(ABOUT THIS EXERCISE): For each line below that holds "selector", return the line as it stands.

[Stored items]

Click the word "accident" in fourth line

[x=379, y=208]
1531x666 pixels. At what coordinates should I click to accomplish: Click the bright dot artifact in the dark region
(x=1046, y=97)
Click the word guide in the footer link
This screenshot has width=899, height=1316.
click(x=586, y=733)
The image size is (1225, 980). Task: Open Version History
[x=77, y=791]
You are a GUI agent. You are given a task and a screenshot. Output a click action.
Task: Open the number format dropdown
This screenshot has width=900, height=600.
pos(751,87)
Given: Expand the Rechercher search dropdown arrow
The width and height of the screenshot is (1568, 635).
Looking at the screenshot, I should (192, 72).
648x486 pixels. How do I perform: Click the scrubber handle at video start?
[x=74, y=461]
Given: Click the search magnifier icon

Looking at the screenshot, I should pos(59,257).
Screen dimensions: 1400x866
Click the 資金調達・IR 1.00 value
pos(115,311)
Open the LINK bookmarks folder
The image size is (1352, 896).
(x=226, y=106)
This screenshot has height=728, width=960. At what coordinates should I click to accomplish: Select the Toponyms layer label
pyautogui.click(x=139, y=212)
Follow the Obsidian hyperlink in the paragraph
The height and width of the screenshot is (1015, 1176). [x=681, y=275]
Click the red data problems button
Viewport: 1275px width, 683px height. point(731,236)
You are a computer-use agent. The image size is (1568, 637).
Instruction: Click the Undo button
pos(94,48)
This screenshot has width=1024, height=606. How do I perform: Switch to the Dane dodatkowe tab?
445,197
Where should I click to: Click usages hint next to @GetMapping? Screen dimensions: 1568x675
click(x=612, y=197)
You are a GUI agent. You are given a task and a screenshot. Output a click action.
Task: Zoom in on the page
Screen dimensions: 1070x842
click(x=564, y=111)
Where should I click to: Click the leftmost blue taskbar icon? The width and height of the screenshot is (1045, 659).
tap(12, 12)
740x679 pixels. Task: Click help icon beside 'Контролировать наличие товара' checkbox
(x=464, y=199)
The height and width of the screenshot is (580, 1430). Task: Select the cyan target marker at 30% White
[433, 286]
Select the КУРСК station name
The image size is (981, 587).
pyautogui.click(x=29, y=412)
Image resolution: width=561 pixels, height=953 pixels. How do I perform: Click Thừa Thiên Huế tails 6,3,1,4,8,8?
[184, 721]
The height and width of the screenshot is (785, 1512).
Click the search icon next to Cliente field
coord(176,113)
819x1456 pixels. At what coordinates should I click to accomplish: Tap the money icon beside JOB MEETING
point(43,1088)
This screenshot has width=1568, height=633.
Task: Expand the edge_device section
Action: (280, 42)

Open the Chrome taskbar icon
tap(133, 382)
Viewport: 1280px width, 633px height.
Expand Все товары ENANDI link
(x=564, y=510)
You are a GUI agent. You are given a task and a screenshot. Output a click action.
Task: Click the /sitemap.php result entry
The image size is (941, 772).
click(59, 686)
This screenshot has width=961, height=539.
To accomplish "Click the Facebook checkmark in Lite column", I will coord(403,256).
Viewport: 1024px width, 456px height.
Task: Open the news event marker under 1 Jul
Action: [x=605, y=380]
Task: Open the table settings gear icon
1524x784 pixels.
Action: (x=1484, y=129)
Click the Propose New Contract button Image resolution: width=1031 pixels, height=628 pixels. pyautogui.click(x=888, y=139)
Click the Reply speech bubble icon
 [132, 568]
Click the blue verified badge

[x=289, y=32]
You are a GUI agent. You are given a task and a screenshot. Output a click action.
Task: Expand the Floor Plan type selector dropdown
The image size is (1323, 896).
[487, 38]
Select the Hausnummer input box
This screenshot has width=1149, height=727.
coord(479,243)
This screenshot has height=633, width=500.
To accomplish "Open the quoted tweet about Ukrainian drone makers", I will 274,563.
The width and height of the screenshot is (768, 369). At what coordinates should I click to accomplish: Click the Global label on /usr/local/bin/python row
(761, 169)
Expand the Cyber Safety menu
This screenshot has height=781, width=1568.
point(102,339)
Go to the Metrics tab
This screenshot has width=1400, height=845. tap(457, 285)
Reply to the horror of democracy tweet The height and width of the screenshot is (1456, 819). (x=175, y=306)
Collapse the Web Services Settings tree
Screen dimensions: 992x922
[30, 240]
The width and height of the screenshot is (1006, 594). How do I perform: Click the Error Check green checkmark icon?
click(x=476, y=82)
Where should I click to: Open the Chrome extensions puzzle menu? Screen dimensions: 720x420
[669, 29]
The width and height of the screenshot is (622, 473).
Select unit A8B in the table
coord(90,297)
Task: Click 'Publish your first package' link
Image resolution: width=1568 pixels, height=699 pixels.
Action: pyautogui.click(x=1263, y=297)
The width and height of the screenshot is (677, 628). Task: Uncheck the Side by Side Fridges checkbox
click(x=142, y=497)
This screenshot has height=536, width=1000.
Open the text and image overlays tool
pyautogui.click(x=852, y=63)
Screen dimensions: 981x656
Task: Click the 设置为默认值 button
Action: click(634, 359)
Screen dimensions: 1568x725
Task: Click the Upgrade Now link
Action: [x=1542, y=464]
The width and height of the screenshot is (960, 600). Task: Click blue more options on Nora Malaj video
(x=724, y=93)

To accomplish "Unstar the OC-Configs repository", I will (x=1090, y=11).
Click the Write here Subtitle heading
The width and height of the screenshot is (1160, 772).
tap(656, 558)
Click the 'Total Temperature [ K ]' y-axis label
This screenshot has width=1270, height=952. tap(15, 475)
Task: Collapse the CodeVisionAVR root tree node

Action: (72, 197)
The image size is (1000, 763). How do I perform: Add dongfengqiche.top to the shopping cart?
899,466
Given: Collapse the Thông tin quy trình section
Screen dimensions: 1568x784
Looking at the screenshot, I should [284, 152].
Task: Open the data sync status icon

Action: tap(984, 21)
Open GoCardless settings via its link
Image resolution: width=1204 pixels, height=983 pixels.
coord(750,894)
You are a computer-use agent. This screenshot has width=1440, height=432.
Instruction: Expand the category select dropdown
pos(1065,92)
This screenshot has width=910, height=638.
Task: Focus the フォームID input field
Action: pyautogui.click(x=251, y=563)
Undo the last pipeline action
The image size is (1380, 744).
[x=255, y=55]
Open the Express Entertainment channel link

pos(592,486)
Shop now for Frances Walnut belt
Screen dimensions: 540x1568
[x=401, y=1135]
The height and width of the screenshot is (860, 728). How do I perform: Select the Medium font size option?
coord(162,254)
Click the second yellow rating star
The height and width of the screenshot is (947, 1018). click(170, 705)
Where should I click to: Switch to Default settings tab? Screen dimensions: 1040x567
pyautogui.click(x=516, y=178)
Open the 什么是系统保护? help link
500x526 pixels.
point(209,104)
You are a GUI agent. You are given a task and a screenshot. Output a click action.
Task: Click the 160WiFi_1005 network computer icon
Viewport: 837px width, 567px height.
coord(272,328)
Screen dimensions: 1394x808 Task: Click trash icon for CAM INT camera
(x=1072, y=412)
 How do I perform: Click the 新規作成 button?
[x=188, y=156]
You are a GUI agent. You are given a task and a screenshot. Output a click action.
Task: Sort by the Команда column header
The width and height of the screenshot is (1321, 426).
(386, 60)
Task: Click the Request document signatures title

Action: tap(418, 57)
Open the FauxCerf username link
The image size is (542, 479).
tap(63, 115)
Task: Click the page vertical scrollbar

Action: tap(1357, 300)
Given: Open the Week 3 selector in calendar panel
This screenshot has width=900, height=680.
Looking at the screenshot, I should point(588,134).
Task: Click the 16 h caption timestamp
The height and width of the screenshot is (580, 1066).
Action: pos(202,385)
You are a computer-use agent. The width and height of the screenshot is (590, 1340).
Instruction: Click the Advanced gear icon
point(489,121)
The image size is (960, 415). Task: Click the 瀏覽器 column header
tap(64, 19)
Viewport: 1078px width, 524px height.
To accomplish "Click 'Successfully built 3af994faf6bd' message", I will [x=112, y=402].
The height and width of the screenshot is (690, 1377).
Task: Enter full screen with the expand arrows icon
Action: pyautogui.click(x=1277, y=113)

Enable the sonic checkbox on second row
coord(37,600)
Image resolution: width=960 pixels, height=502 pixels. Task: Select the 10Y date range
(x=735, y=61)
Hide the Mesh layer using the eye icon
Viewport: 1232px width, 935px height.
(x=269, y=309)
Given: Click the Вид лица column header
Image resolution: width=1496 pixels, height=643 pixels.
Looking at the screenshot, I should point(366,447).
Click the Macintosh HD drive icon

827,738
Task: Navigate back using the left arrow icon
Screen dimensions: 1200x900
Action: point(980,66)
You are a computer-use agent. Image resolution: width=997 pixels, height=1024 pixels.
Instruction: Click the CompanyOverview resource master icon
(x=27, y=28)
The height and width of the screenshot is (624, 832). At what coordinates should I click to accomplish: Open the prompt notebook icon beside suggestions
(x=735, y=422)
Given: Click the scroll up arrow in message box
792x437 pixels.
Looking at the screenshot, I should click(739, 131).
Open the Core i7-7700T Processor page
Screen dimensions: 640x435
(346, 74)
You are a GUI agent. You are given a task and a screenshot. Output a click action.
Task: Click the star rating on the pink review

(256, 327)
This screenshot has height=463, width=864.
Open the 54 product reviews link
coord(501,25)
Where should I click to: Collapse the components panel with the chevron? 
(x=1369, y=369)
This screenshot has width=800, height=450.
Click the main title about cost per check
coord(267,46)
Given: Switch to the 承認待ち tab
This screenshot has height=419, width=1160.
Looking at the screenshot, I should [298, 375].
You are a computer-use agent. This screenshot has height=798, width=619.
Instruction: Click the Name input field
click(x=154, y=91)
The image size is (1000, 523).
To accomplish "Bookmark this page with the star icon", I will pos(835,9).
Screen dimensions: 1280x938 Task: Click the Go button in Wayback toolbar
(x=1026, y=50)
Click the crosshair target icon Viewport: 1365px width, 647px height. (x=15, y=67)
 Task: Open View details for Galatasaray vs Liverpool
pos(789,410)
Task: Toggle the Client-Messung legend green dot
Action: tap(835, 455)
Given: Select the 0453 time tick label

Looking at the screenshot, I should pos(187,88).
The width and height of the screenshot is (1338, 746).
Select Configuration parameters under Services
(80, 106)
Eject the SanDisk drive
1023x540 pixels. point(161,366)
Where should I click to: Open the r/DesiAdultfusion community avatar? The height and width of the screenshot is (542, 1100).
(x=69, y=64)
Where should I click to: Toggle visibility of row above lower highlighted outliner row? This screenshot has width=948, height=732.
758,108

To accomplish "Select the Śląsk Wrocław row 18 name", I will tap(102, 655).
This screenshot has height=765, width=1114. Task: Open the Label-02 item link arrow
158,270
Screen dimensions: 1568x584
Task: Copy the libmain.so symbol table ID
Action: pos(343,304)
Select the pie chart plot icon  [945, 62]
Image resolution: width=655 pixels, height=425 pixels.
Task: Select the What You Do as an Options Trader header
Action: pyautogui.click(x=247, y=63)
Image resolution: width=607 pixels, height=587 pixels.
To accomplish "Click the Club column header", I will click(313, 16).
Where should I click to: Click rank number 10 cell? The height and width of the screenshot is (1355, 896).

(OUTPUT OF THE EXERCISE):
Task: Expand the Floor Plan type selector dropdown
Given: Open the Week 3 selector in calendar panel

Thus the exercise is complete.